§ GIVEN TEXT:
*****
Hi.
I have FDB Cluster with total 6 machines with three_data_hall. In each region, there are 2 machines.
I am aware that FDB cluster can work even if one machine is not okay. indeed it does.
But I found that fdb cluster became unhealthy with following message after sudden reboot of a machine.
$ fdb --exec "status json"
.....
"database_status" : {
"available" : false,
"healthy" : false
},
......
"messages" : [
{
"description" : "Unable to locate the data distributor worker.",
"name" : "unreachable_dataDistributor_worker"
},
{
"description" : "Unable to read database configuration.",
"name" : "unreadable_configuration"
}
],
Later I came to know that firewalld of the machine blocked all incoming packet. outgoing packet seems okay. So I stop the fdb processes on the machine, then fdb cluster status became okay.
So it seems that shutting down machine/stopping the fdb process looks okay, but being only half connected(incoming packet blocked/outgoing packet passed) has an impact on the cluster health.
When I stop the fdb process on the host, only 5 machines are visible from the result of fdbcli --exec status json
But when incoming packet was blocked by firewalld, I could see 6 machines from the result of fdbcli --exec status json
. Even some roles were assigned on the unreachable machine. and I found that “No route to host” error occurred from other 5 machines.
So I wonder
- Is there anything else I can do, besides stopping the FDB on the unreachable host?
- How does the fdb cluster determine a machine is alive then assign a role? why, even “no route to host” error occurs, does the cluster not detach the inaccessible machine?
Thank you.
*****
§ INFORMATION PROVIDED:
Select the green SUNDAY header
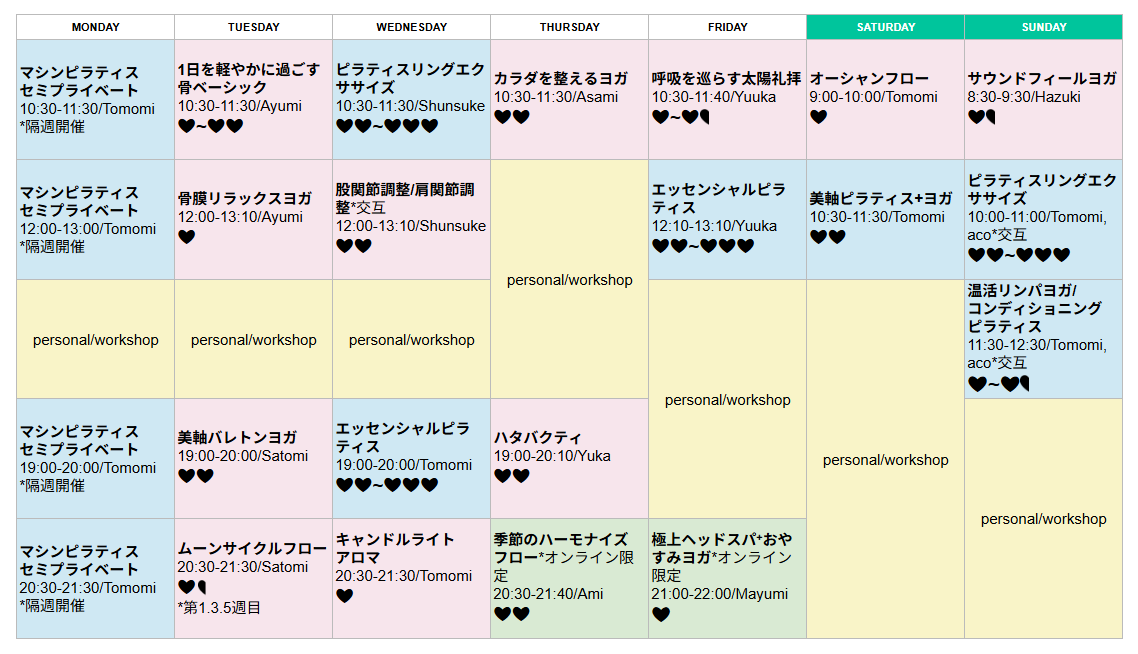The width and height of the screenshot is (1138, 654). [x=1043, y=27]
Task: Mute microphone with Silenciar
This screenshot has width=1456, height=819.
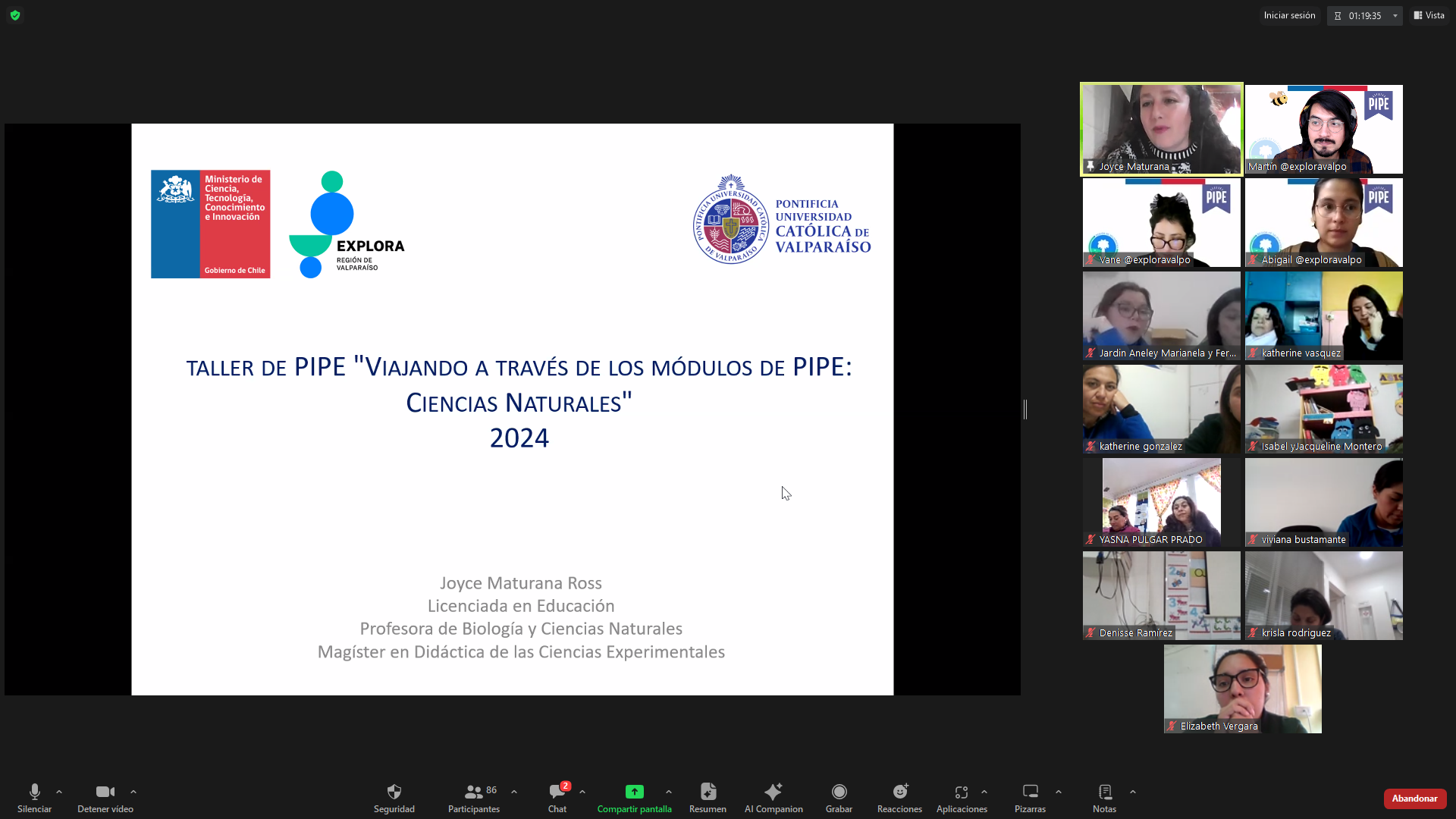Action: 34,792
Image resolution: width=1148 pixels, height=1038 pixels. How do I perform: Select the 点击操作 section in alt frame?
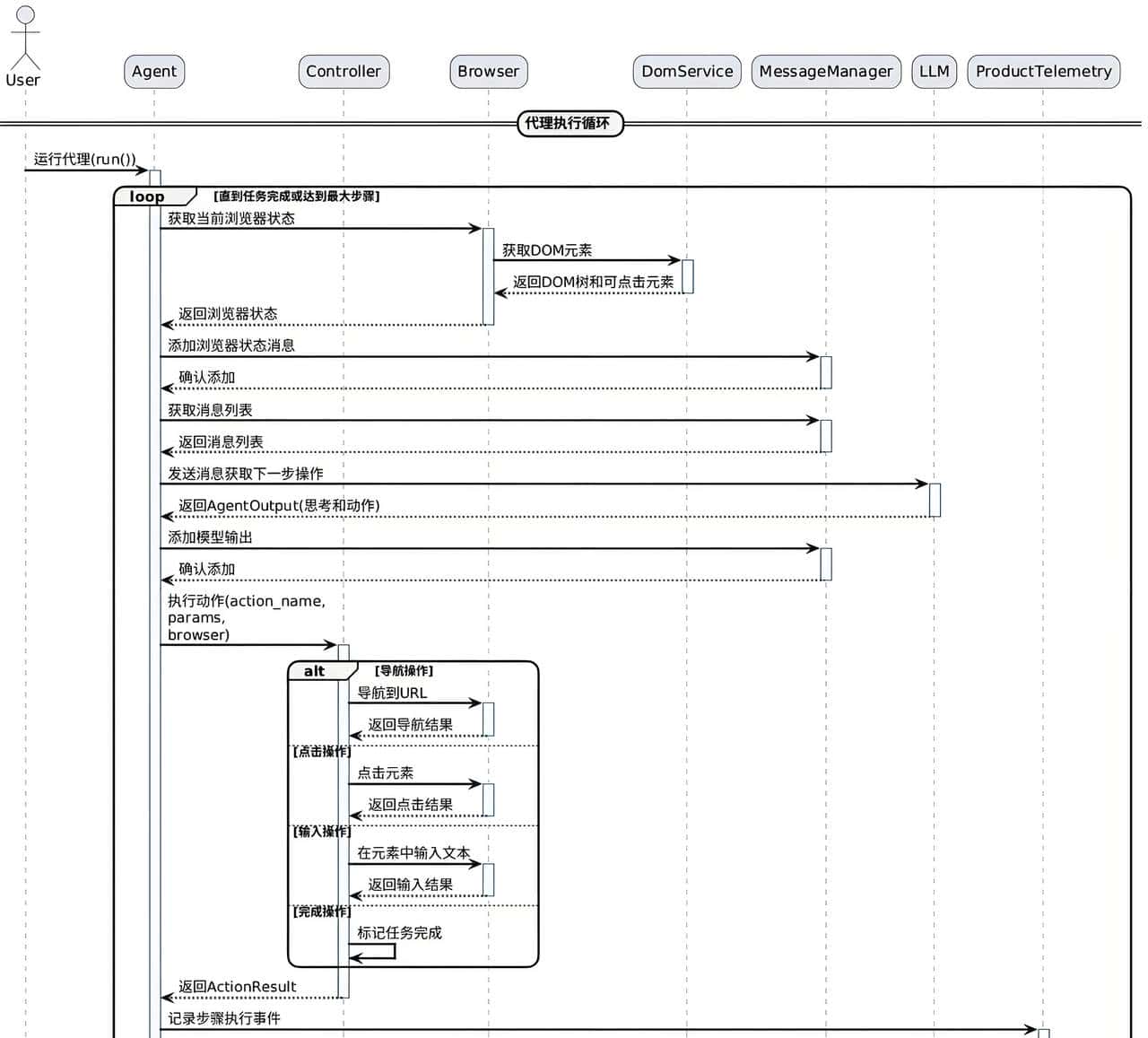pos(321,752)
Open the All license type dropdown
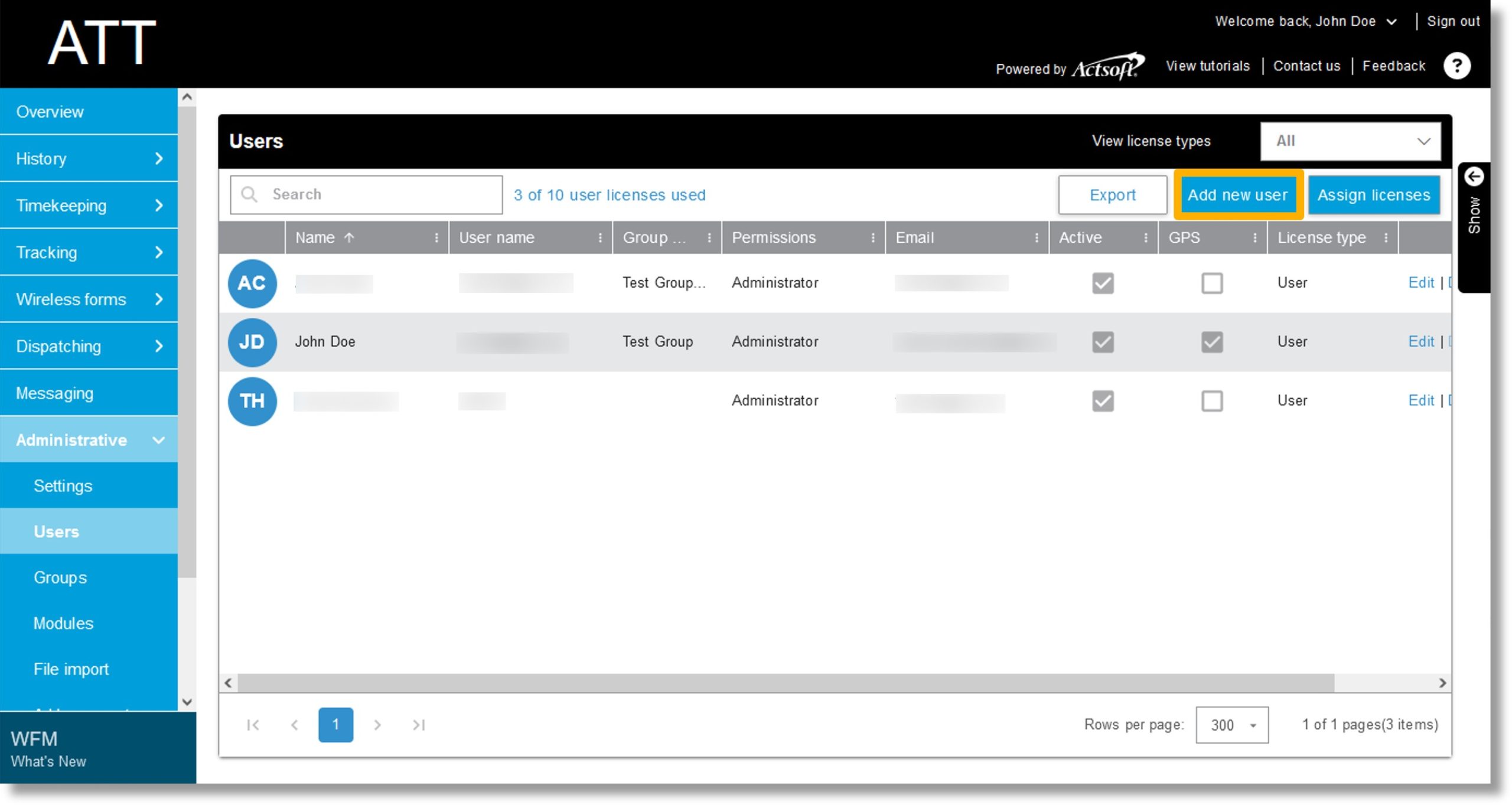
*****
§ EXERCISE TASKS:
(1) From the FDB cluster post, output the passage starting at "So it seems" and ending at "the inaccessible machine?".
(2) Answer these from the FDB cluster post:
(a) How many machines are in each region?
(b) What did the firewalld of the machine block?
(c) How many machines were visible in the status json result after the fdb process on the host was stopped?

§ RESPONSE LIST:
(1)
So it seems that shutting down machine/stopping the fdb process looks okay, but being only half connected(incoming packet blocked/outgoing packet passed) has an impact on the cluster health.
When I stop the fdb process on the host, only 5 machines are visible from the result of fdbcli --exec status json
But when incoming packet was blocked by firewalld, I could see 6 machines from the result of fdbcli --exec status json
. Even some roles were assigned on the unreachable machine. and I found that “No route to host” error occurred from other 5 machines.
So I wonder
- Is there anything else I can do, besides stopping the FDB on the unreachable host?
- How does the fdb cluster determine a machine is alive then assign a role? why, even “no route to host” error occurs, does the cluster not detach the inaccessible machine?

(2)
(a) 2 machines.
(b) All incoming packets.
(c) 5 machines.